#### SHORT TASK:
Please quote every line of text in the entries below word for word, leaving the pictures out.

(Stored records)
>>>>>

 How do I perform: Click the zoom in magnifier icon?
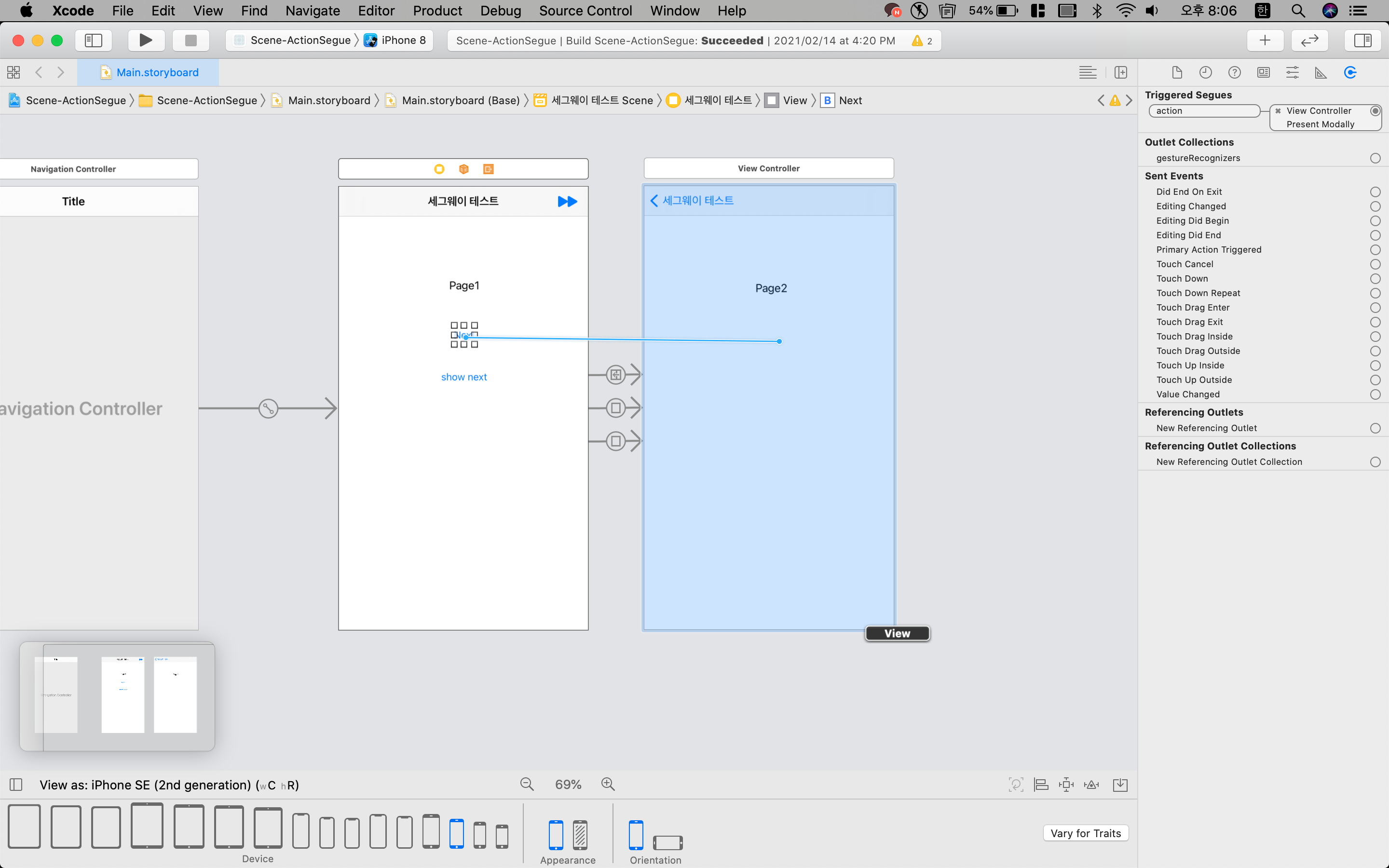coord(608,784)
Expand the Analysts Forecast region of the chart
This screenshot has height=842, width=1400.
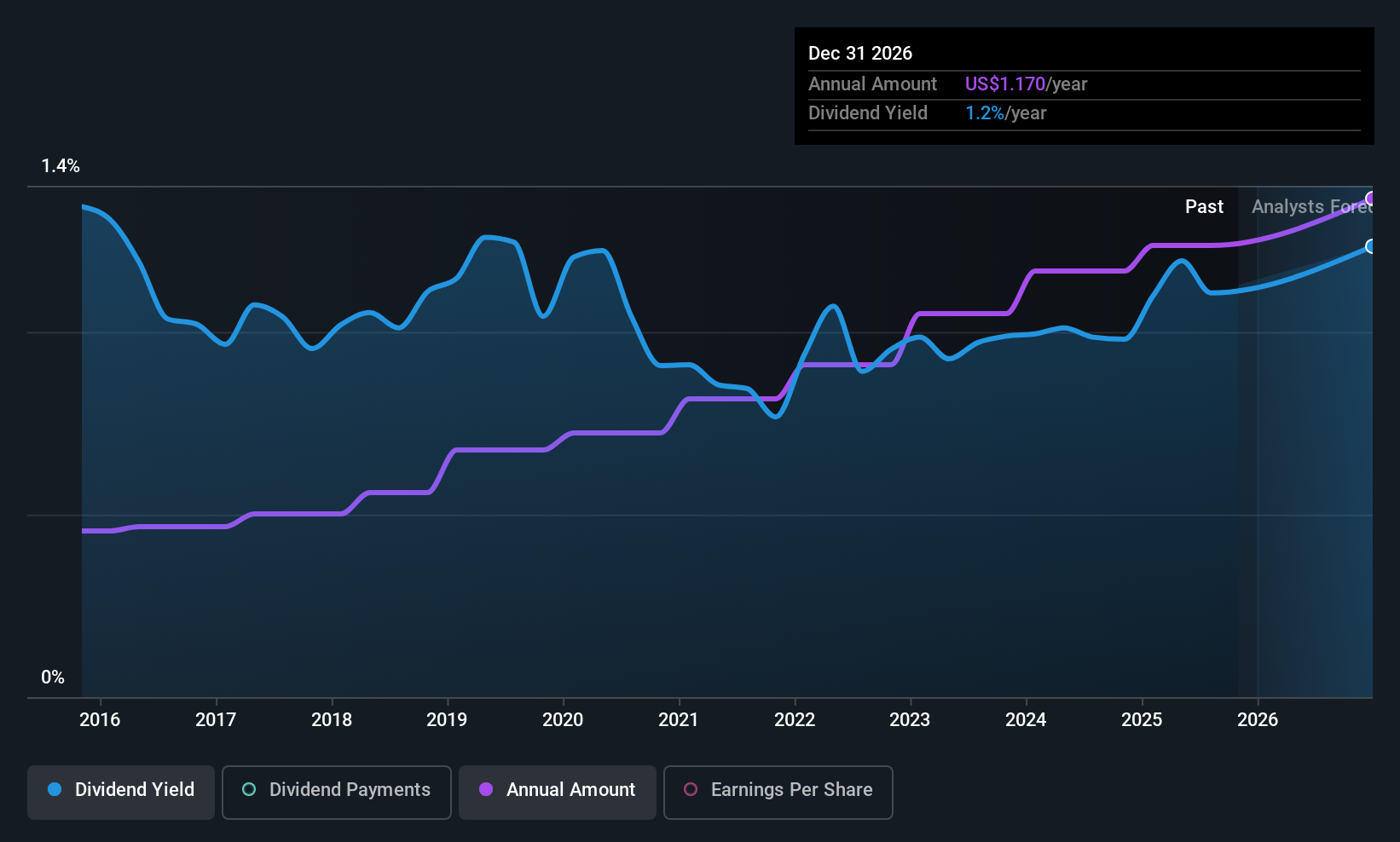tap(1313, 206)
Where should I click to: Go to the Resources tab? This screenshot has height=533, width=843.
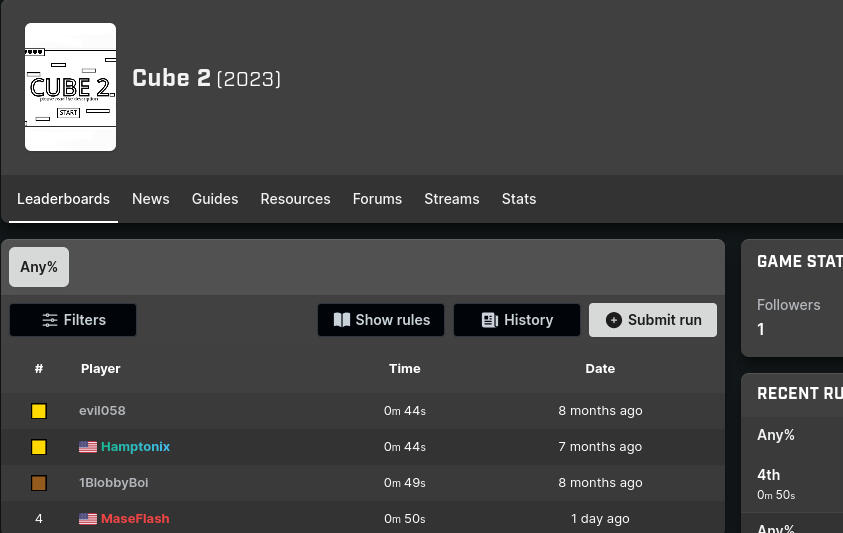pyautogui.click(x=295, y=199)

<<<<<

#### OUTPUT BELOW:
 How do I perform: Click the zoom in magnifier icon?
coord(608,784)
Expand the Analysts Forecast region of the chart
This screenshot has height=842, width=1400.
tap(1313, 206)
Where should I click to: Go to the Resources tab? This screenshot has height=533, width=843.
pyautogui.click(x=295, y=199)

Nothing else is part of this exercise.